She was right. Ragini’s workload was so much. Apart from the P.G. part II course, she was also preparing for the UGC NET examination in English as well for the Civil Service examination. You never know. You have to keep all the options open.
She learnt from Suni, what it is called to share and care. Coming from a family where her widow mother was harsh on her children, and a sister married off too early and brother, a spoiled brat, she had no strong family ties. She felt Suni was her mother, sister, friend and her family. During the morning hours when Ragini studied, Suni made it a point to finish her work in the room in an hour and go to the roof top with her wool and needles. She was knitting a sweater for Ragini; she had only one sweater. Suni would never disturb her while she was studying; rather she would lock their door from outside so that her classmates could not disturb her.
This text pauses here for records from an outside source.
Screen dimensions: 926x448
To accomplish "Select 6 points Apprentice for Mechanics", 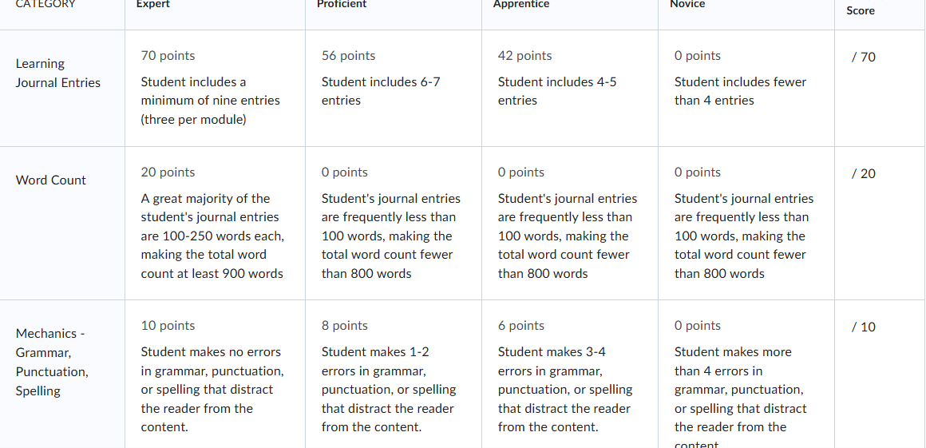I will click(570, 374).
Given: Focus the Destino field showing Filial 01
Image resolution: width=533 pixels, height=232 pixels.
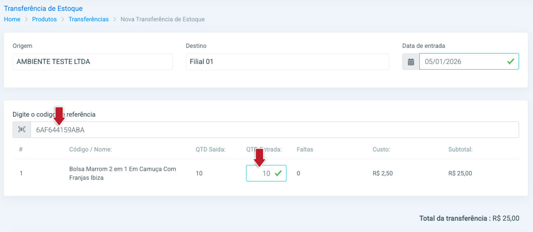Looking at the screenshot, I should (287, 62).
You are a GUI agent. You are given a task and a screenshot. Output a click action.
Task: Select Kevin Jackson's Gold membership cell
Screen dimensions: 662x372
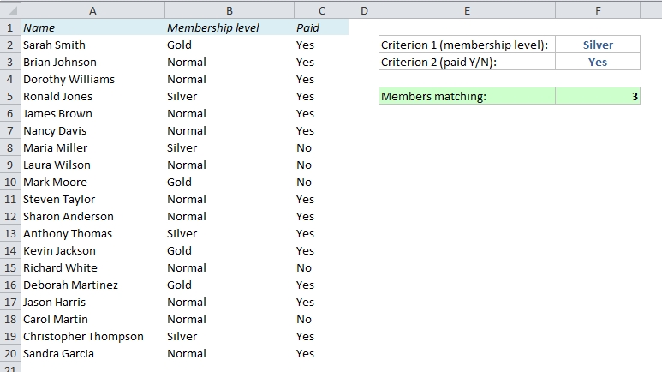230,250
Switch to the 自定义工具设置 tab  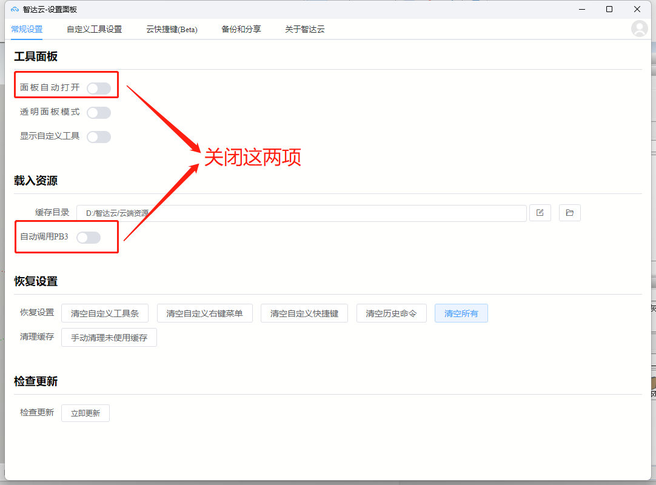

Raji, Anamika, Sagarika, Mona, Damayanti, Parul, they were staying in the same row. Since Ragini was the topper, they had a kind of wariness, and they would come to Ragini and Suni’s room in some pretext, to ask for a book or some notes, to clear a doubt, and then waste her time with silly talk about boys in the department or about the boys’ hostels.
One evening Surabhi came to Ragini’s room to ask for some Glucon-C, which Suni used to store to give Ragini when she came tired from her classes. When Ragini opened the door with a book in her hand, all the girls in the row came to her room.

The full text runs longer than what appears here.